David Kushner has been on the front lines of the video game culture wars. In 2004, he published Masters of Doom, a portrait of the founders of id Software (the makers of the seminal first-person shooter game Doom). Now he has published a book about Rockstar Games, the company at the heart of the culture war on game violence and creator of the Grand Theft Auto series.

His groundbreaking book, Jacked: The Outlaw Story of Grand Theft Auto, debuted in April. It follows the story of Sam and Dan Houser as they grow up in a privileged entertainment household in England and then migrate to New York to make video games for adults. The story captures the passion of the Housers as they try to push all of the boundaries that pigeonholed games into children’s fare. Thanks to the Housers, we have open-world games that have the same content and themes as R-rated movies.

But we also have a world divided about whether violent games cause children to act out murderous fantasies. As Kushner tells the inside story of the Housers and their travails within Rockstar Games, he also chronicles the rise and fall of anti-violence lawyer Jack Thompson and the firestorm of controversy that arose around incidents such as Hot Coffee, the (accidental) sex mini-game that was unearthed in Grand Theft Auto San Andreas. It incited politicians to propose laws banning the sale of violent games to minors — an issue that went all the way to the U.S. Supreme Court. The grudge match between Rockstar and Thompson became the defining conflict of the video game era. When you read this book, it will force you to decide whether the players or the haters were the real freedom fighters. We interviewed Kushner about his book and the 10-plus years of research that went into it. Here is an edited transcript.

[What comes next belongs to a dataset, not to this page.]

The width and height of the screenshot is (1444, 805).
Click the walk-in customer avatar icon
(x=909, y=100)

GamesBeat: How is your book being received?

David Kushner: Well, it just came out, but it’s getting covered, and people are reading it, which is all I can hope for. Obviously, the last time I did this was 2003 with Masters of Doom, and it’s kind of interesting to do a book like this now with the Internet being what it is. In 2003, obviously, there wasn’t Facebook and Twitter. It’s a completely different experience. Everybody would love to have a cover on the New York Times Book Review, but then there’s Twitter and Facebook, so that’s fine. It’s just a different climate for an author now than it was back then. It’s been interesting to see that unfold.

GamesBeat: It must have been fun. How long do you think you worked on this? There’s probably a lot of magazine stories in there that got it going, but when did you really start working on a book?

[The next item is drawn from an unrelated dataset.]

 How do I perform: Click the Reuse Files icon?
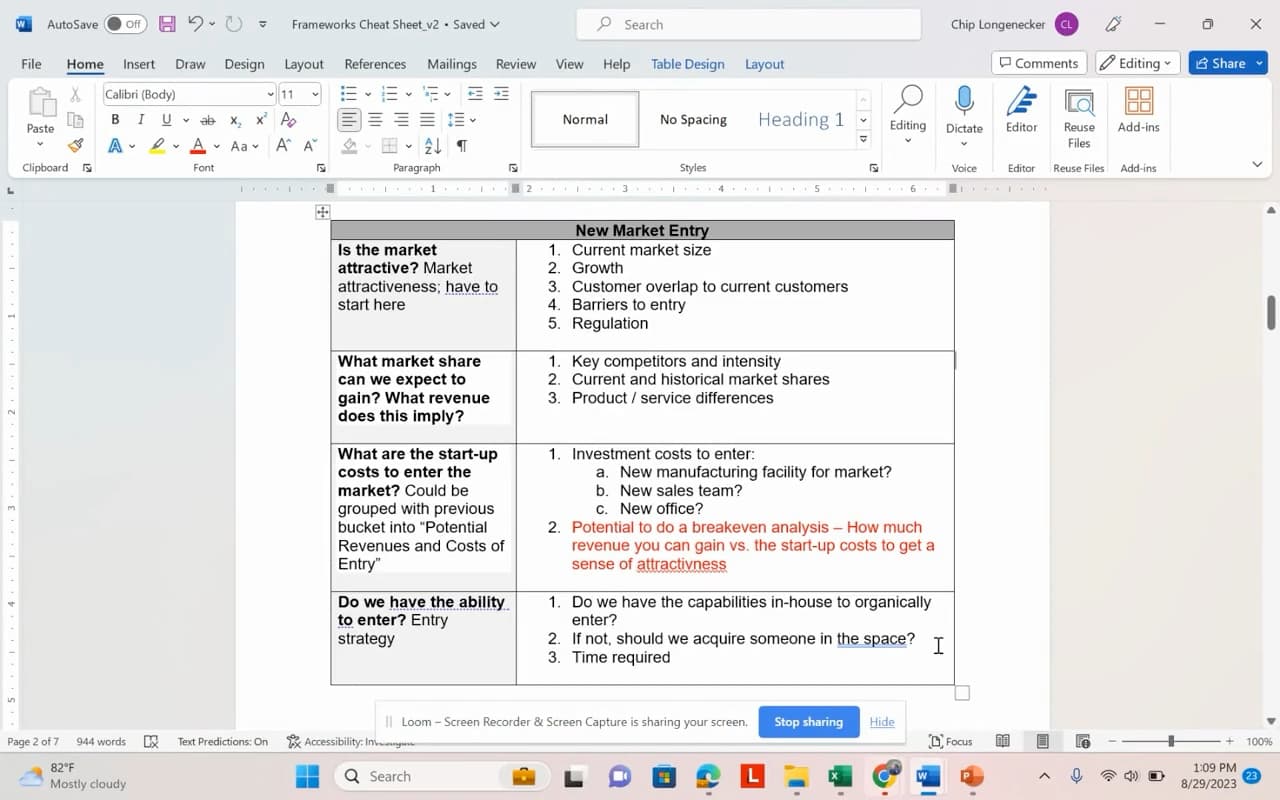coord(1079,102)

Kushner: I got the green light to do it a couple of years ago, I would say? But as you know, you’re in the same position as me; I’ve been out there covering it, seeing you at E3 since the beginning of the decade and probably around the time of the first GTA. To write a book, it’s nice to be able to draw from having been on the front lines and reporting there as things were unfolding. I was able to draw from all that but also now, because all this time has passed, take a step back and connect the dots. That’s my favorite thing to do. That’s why I like books. You can take a breath and put the pieces back together. Because we all lived through this. In the course of going through it, there’s so much happening that I didn’t even realize was happening at the time. I think that’s something you can only realize when you’ve got the time to sort through it. So that’s what I did. I took everything I had done, everyone I had spoken with over the years, went through that, and then just did a whole new round of interviews and research and core documents. That’s what became the book.

GamesBeat: It’s very interesting as a narrative to read all of the different things that you captured that were happening at the same time. It was interesting to see both sides of the fence: inside Rockstar and also what’s going on with Jack Thompson. 

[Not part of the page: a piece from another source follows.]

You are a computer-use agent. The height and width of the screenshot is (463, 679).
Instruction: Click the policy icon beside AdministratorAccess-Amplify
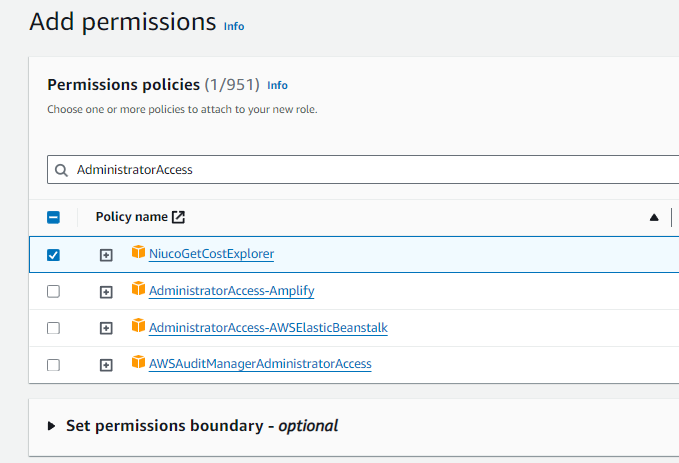[138, 290]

Kushner: I was writing a book for two audiences just like I did with Masters of Doom, and I had to do this as well. You’ve got the gamers, and you’ve got the non-gamers, or as I oversimplify in the book: the players and the haters. I’m being a bit cheeky about that. But of course that’s not to say that people who don’t play games necessarily hate the industry or hate video games, but when I did take that step back and ask myself, “Okay, what’s really the story here? What’s the story that I’m trying to tell?”

The story I was trying to tell with Doom was really about the developer’s side of the story. That was really about how these two guys with similar backgrounds and very different points of view came together to make something they wanted to play and that was just unlike anything anyone had seen. Something that gave rise to this modern game industry. They had controversy along the way, but it was ultimately a buddy story.

I always looked at this book a little differently. To me the story was always that players versus the haters idea. I looked at what I call the GTA decade as being the defining decade for the modern game industry. Just like rock and roll in the ’50s and ’60s and comic books and heavy metal later after that kind of went through their period of being considered dangerous, video games had that happen, and GTA was at the heart of that.

Ultimately, I think it was a necessary period of growth. We grew up playing games. For us it was always sort of silly to hear people suggest that you could play a video game and want to go kill somebody. But as silly as that seemed to us, it was very real to a whole other camp. The biggest thing I wanted to avoid was to be patronizing or to make fun of that. Ultimately, you’ve got people who were concerned about their children, and whether they were right or whether they were wrong is another matter. But I try to come at it with that sort of empathy or sympathy, trying to tell it from all of the sides. Really more than anything, I wanted to reach the people who don’t feel like they care about games, who don’t know about games. I thought that this was the narrative through which I could do that.